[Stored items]
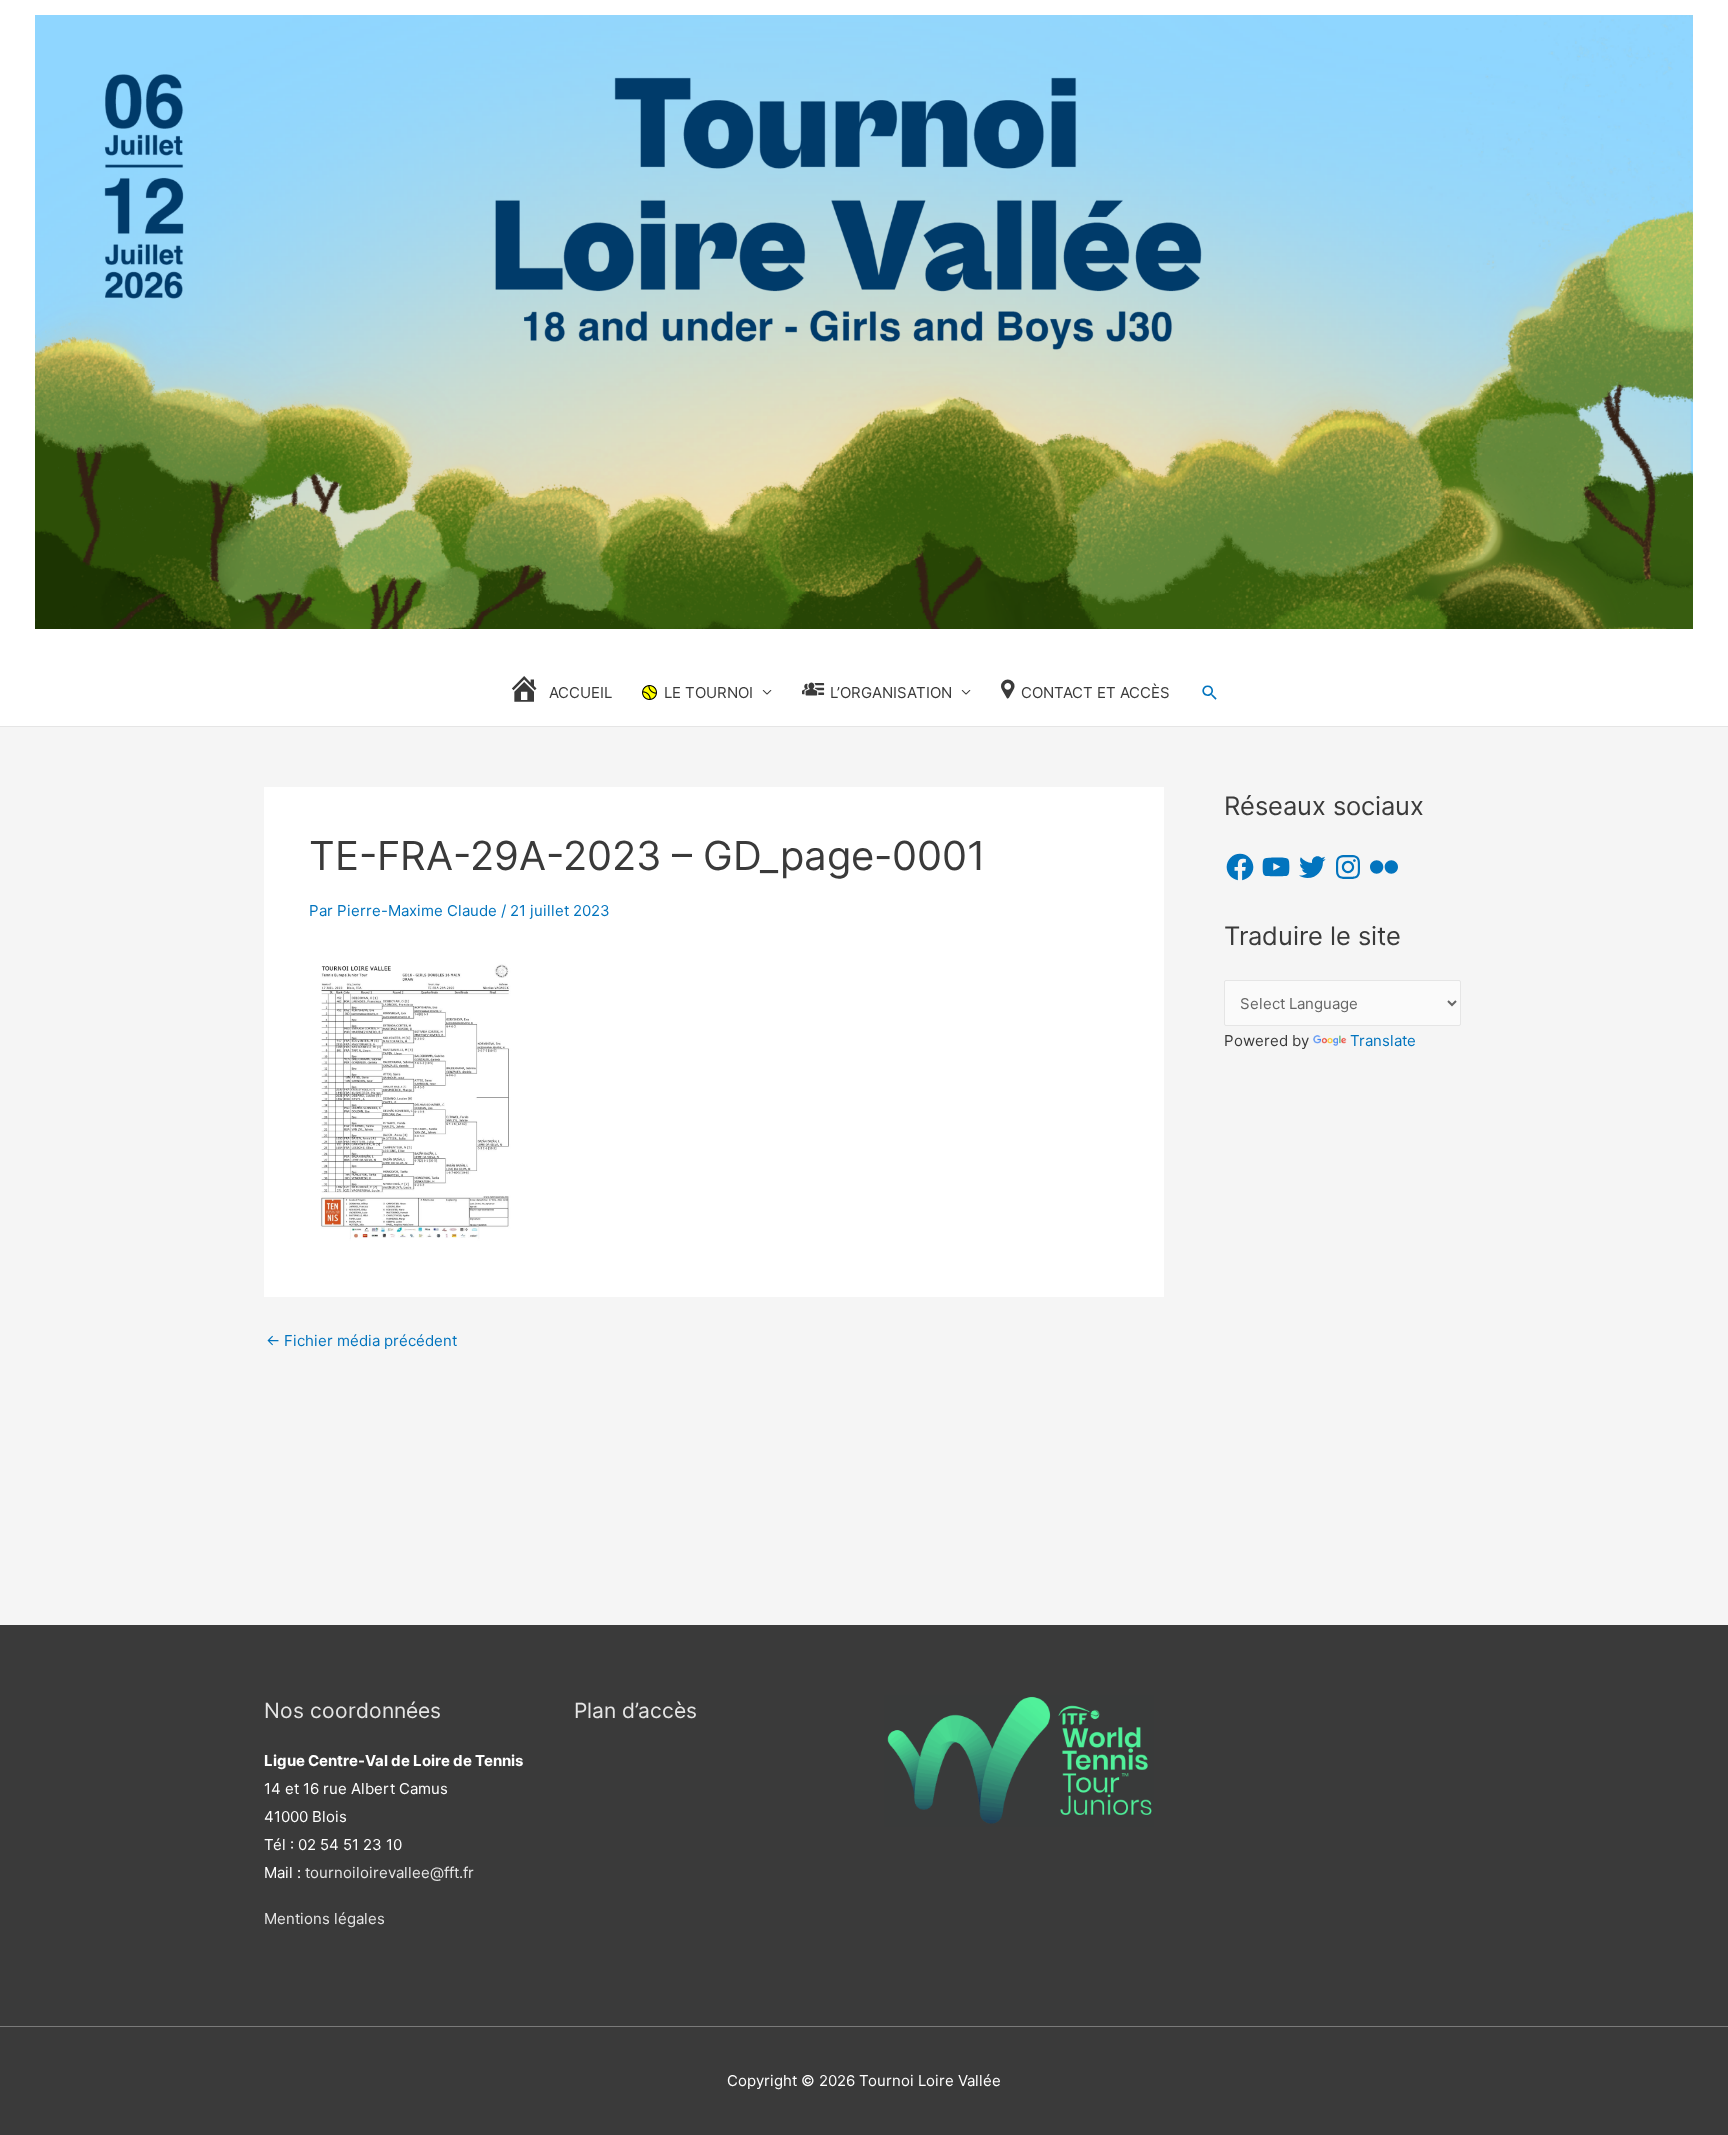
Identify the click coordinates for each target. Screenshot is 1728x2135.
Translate (1383, 1040)
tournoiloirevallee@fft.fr (389, 1872)
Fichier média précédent (361, 1340)
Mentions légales (324, 1918)
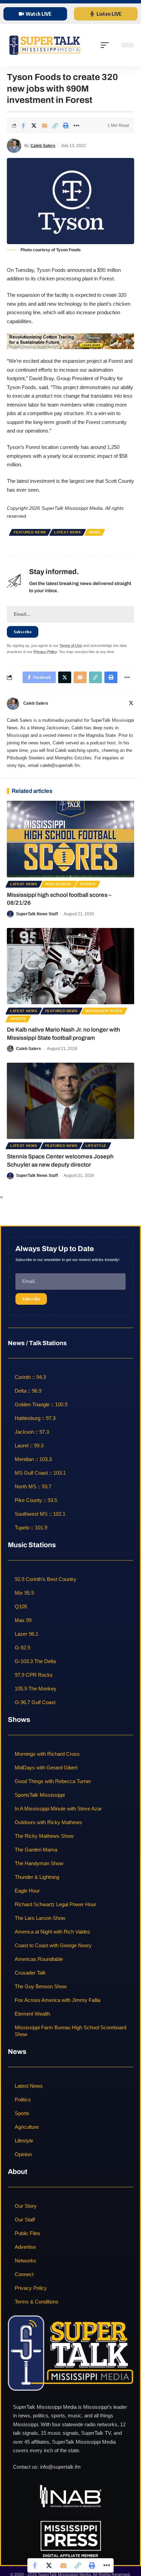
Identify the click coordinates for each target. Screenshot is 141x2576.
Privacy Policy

*Goal of the exercise*.
Exactly as written above, print every line of the data but not its pictures.

*Problem solution*.
Identify the click coordinates for each target. Screenshot is 1728x2135.
Translate (1383, 1040)
tournoiloirevallee@fft.fr (389, 1872)
Fichier média précédent (361, 1340)
Mentions légales (324, 1918)
Identify the click coordinates for each target. Screenshot is 141x2576.
Privacy Policy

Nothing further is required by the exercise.